Throughout the past three years, I’ve been involved in research and development in schools across the North East. I have been exploring their different requirements and where their current systems of operating and teaching have room for improvement. I am now working with one school to create a digital library of resources that apply to the new specification, including those on Shakespeare, 19th century novels, modern texts and poetry.

Where do you start when thinking about creating resources?

My preferred subject is English and I particularly enjoy working with the middle-to-lower ability students who seem to struggle with auditory instruction and learners who are more visual and hands-on. I’m a visual learner myself, so I get a lot from experimenting in classes and working alongside students to empower them to make their own choices to decide what works. I cannot stand teaching styles that lead only from the front of the classroom. I often select students to ‘teach’ the lesson for themselves and it helps to build rapport and respect amongst their peers.

What do you think makes a good resource?

Resources need to be accessible and designed in line with how students, or teachers, think. A good resource is ideally one that can be used online, or printed economically, so it isn't wasteful.

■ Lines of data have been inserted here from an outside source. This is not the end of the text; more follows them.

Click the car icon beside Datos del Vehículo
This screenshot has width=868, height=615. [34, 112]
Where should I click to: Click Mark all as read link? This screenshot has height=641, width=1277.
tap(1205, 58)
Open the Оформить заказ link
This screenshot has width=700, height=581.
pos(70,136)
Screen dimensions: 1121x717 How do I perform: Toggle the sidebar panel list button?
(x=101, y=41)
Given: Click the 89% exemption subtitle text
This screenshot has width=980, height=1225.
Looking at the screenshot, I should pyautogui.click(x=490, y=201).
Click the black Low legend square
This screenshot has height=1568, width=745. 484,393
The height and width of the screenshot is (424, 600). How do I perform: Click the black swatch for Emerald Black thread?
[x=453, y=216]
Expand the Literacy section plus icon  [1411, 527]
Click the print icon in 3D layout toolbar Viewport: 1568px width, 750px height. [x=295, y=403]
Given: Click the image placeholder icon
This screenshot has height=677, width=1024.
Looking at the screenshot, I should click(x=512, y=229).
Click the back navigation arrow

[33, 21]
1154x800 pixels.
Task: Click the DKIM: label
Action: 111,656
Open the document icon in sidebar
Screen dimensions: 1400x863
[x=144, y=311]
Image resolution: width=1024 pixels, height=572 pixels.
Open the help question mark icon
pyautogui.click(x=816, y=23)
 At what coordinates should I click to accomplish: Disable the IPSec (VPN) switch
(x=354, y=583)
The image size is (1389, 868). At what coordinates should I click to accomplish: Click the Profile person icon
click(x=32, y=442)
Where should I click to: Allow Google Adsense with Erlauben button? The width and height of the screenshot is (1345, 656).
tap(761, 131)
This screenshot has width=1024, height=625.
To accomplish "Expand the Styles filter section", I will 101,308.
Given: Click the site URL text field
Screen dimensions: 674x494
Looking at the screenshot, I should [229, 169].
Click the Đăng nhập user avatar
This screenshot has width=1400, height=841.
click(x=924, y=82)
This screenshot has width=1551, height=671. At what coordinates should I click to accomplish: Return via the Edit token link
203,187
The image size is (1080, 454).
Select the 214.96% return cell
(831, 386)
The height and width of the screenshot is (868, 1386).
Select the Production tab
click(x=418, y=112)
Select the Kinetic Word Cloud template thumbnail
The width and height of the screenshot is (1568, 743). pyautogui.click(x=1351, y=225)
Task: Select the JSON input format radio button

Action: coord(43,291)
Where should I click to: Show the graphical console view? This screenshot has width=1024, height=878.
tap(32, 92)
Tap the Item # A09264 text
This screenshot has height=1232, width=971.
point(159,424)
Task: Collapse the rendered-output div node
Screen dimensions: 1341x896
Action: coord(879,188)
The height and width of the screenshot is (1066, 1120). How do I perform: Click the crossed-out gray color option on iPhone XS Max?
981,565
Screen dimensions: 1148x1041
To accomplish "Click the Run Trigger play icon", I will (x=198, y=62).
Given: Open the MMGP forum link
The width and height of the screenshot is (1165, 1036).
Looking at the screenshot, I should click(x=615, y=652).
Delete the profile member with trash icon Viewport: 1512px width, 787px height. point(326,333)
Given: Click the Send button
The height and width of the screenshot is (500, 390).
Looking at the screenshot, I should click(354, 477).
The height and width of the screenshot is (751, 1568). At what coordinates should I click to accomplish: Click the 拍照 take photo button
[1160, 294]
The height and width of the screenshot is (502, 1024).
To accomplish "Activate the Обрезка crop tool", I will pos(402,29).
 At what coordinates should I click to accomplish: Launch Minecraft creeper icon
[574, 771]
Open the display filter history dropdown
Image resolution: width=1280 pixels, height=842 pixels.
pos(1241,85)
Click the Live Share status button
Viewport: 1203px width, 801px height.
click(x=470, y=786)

What three practical pieces of advice would you give to a teacher who is new to being an author?

  • Think about structure
    There are so many directions in which you could take a resource, but it is important to consider the flow of a one-hour classroom session and what, realistically, can be covered.
  • Keep colour to a minimum
    Whilst it may look attractive, the reality is a teacher may face standing in line for the photocopier and as budgets get stricter on colour printing, often plain old black and white would suffice. 
  • Try new things
    Although sharing resources about your main subject is great, don’t be afraid to try mixing it up a bit.